Pointing data for screenshots and pages:
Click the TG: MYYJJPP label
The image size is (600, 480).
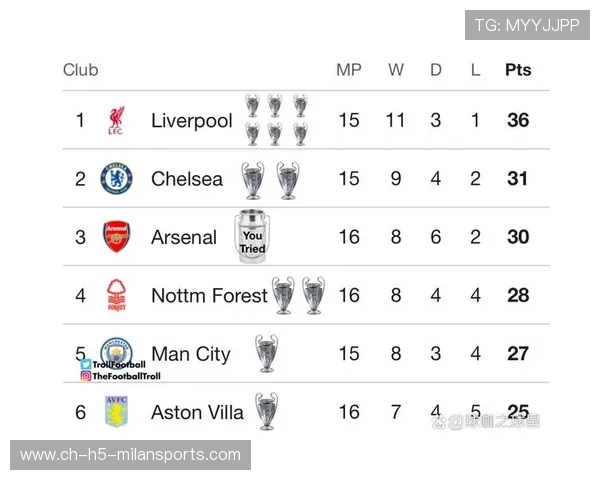[526, 25]
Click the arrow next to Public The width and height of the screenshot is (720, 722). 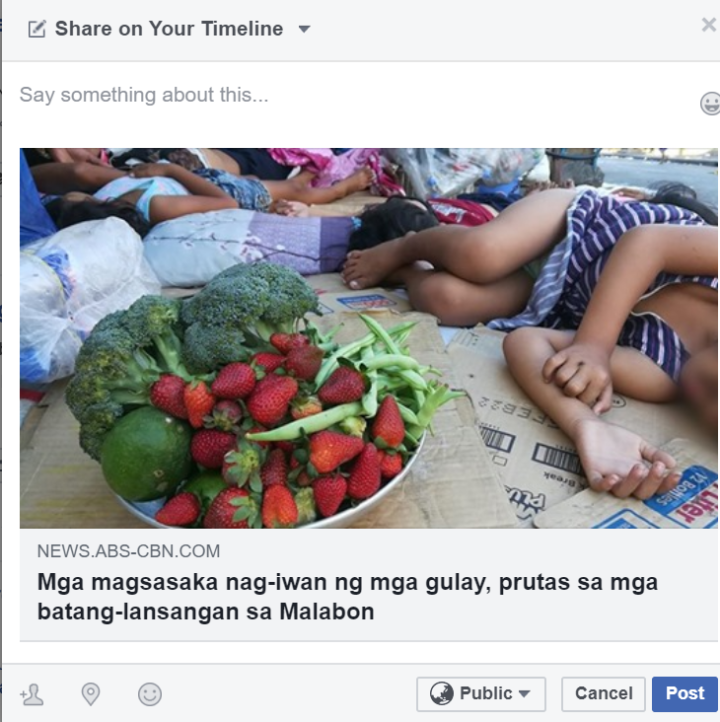coord(524,693)
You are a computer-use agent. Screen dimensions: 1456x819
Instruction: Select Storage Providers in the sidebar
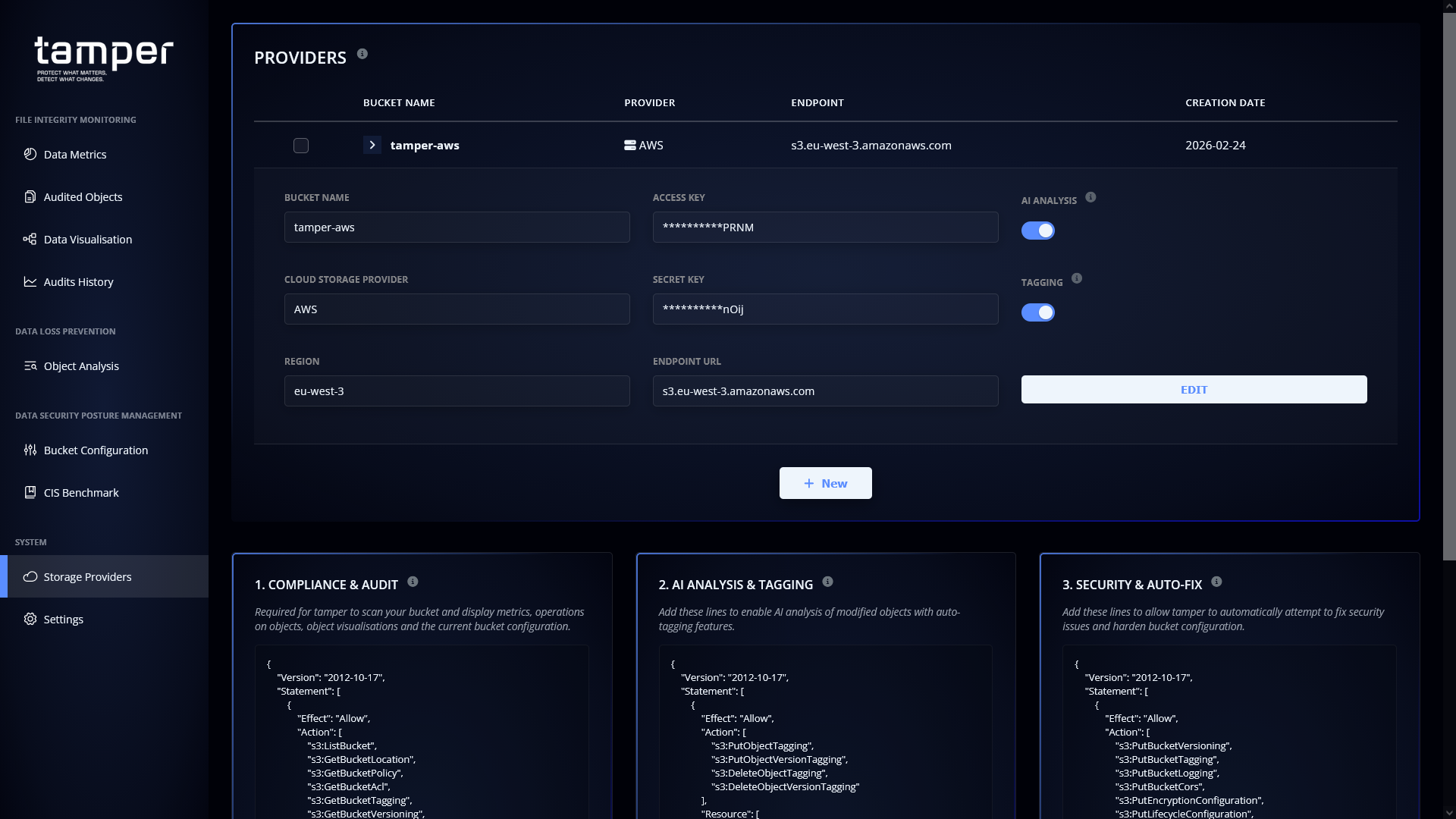(87, 576)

> [TASK BRIEF] Rewrite the data starting at the line that contains "You are a computer-use" and ending at the end of the data, replacing "sidebar" with "navigation pane" and keeping everything else the same. Leave the pictures out of your answer.

> [THE RESPONSE]
You are a computer-use agent. Screen dimensions: 1456x819
Instruction: Select Storage Providers in the navigation pane
(87, 576)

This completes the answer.